Cook the rinsed rice in a large pot of boiling, salted water, stirring occasionally until grains have lengthened but are still firm, 6–7 minutes; drain and rinse again under cold water.
Spread the rice on another rimmed baking sheet and let cool
Cook the Carrots
Meanwhile, using a vegetable peeler, remove the zest from orange and thinly slice it lengthwise (reserve the flesh for another use).
In a medium saucepan, add the sugar and water. Bring to a boil, stirring frequently to dissolve the sugar
Add the orange zest and carrots, reduce heat, and simmer, stirring occasionally, until carrots are tender (~ 15–20 minutes).
Drain and set aside (discard the syrup)
Prepare the Barberries, Raisins, and Saffron
Combine barberries and raisins in a small bowl. Cover with hot water and let soak 10-15 minutes, or until they've pumped up. Drain and set aside.
In another small bowl, add the saffron threads and ¼ cup hot water. Set aside
Fruit and Nut Mix
In a large skillet over medium, heat the butter and 1 Tbsp olive oil.
Add the onion, season with sea salt, and cook, stirring often, until soft and beginning to brown (~ 8–10 minutes)
Add the cardamom, cumin, turmeric, and 1 Tbsp of the saffron mixture. Cook, stirring constantly, until fragrant (~ 1 minute)
Reduce the heat to low, add the barberries and raisins; cook, stirring often (~ 3 minutes).
Stir in the reserved roasted nuts, orange zest, and carrot mixture; season with salt.
Set fruit and nut mixture aside
Heat the remaining 3 Tbsp oil in a large wide heavy pot, over medium heat.

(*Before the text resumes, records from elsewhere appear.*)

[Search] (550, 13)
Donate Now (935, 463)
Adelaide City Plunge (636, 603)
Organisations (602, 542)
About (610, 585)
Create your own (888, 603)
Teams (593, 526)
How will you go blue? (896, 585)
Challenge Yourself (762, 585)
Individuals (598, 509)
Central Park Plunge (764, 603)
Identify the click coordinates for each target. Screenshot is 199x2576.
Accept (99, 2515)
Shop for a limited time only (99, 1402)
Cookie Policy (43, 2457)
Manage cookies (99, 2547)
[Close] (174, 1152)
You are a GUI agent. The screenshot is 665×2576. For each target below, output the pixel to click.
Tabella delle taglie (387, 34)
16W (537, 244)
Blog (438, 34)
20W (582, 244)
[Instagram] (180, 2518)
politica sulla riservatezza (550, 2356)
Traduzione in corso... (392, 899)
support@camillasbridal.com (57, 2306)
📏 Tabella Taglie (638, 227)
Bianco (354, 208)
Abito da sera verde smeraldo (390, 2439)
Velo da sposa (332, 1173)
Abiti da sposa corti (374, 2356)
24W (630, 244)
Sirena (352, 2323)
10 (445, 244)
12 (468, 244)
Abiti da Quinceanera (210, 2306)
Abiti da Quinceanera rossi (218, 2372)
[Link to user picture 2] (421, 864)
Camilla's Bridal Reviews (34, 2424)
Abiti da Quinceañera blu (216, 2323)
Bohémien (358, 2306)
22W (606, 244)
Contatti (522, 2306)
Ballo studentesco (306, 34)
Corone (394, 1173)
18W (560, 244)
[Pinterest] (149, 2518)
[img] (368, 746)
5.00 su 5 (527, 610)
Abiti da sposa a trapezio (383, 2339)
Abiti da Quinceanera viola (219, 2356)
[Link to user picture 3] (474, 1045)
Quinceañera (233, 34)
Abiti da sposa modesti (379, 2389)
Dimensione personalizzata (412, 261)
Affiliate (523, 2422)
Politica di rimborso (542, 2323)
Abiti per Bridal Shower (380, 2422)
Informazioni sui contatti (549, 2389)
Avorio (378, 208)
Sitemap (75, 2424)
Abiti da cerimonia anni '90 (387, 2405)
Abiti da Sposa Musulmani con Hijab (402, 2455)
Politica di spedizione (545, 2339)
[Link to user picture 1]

Add half of the rice, spreading evenly.
Top with the fruit and nut mixture, then the remaining rice, spreading evenly.
Using the end of a wooden spoon, poke holes in the rice, all the way through to the bottom of the pot (to release steam and help the rice cook evenly).
Drizzle the remaining saffron mixture over rice. Place a clean kitchen towel over the pot, cover with a tight-fitting lid, and secure loose edges of towel on top of the lid, using a rubber band or masking tape.
Cook until the pot has begun to steam (~ 5–8 minutes)
Reduce heat to very low and cook, without stirring, until the rice is tender and the bottom layer of the rice is browned and crisp (~ 30–40 minutes)
Scoop rice into a wide serving bowl, breaking the bottom crust into pieces
DO AHEAD: Fruit and nut mixture can be made 2 days ahead. Cover fruit and nut mixture and remaining saffron mixture separately and chill.